The Valencia-based biopharmaceutical company also said it has more specific details from the U.S. Food & Drug Administration for the review process of its insulin drug AFREZZA Inhalation Powder, which has not yet received approval.
For the first quarter that ended March 31, MannKind had net loss of $41.5 million, or $0.34 per diluted share, on revenues of $50,000. For the same period in 2010, the company had net loss of $44.7 million, or $0.40 per diluted share. The company did not disclose revenues for the first quarter of 2010.
The company also recently held an end-of-review meeting with the FDA regarding how to move forward with Mannkind’s AFREZZA drug. The federal agency previously delayed the drug’s review completion with a request for more clinical data and other information.
MannKind Corporation CEO Alfred Mann said the company was able to clarify many of the details about the FDA’s requirements for AFREZZA’s approval at the meeting.
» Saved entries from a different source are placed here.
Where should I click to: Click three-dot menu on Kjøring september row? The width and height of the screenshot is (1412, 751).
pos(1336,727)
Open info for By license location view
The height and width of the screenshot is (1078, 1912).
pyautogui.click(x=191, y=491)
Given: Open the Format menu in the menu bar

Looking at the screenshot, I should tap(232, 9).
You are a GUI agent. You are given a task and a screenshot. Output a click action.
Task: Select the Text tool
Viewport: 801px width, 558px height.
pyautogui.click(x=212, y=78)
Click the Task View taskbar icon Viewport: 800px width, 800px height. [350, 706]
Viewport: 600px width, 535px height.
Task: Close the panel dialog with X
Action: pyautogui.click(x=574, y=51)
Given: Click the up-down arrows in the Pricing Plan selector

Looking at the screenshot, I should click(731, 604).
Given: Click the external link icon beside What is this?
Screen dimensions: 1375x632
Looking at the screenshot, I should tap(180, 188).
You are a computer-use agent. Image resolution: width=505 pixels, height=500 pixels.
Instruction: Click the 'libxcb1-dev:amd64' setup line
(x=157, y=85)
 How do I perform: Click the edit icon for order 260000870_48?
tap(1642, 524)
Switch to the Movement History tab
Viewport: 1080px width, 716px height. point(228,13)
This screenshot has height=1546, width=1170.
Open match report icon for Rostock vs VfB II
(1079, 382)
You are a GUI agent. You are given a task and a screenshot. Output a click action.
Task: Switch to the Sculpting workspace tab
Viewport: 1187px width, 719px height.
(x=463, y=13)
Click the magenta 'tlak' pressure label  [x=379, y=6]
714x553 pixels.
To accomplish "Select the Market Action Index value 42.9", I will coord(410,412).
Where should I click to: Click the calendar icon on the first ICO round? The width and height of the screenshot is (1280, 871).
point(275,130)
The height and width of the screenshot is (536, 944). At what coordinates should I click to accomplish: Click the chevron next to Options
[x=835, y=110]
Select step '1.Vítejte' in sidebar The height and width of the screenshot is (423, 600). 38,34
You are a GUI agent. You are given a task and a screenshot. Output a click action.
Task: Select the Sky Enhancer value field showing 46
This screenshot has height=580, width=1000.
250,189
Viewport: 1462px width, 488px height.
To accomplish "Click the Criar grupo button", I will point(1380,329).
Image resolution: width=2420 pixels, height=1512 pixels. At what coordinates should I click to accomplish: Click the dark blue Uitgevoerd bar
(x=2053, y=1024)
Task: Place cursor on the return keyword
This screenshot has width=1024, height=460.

The agency said the meeting’s minutes would contain additional advice regarding aspects of MannKind’s planned studies, Mann added.
“Once the protocols are finalized, we are ready to initiate the required clinical studies at sites in the United States, Europe and Latin America,” Mann said. “As always, we remain committed to our goal of providing a novel treatment to the millions of patients with diabetes.”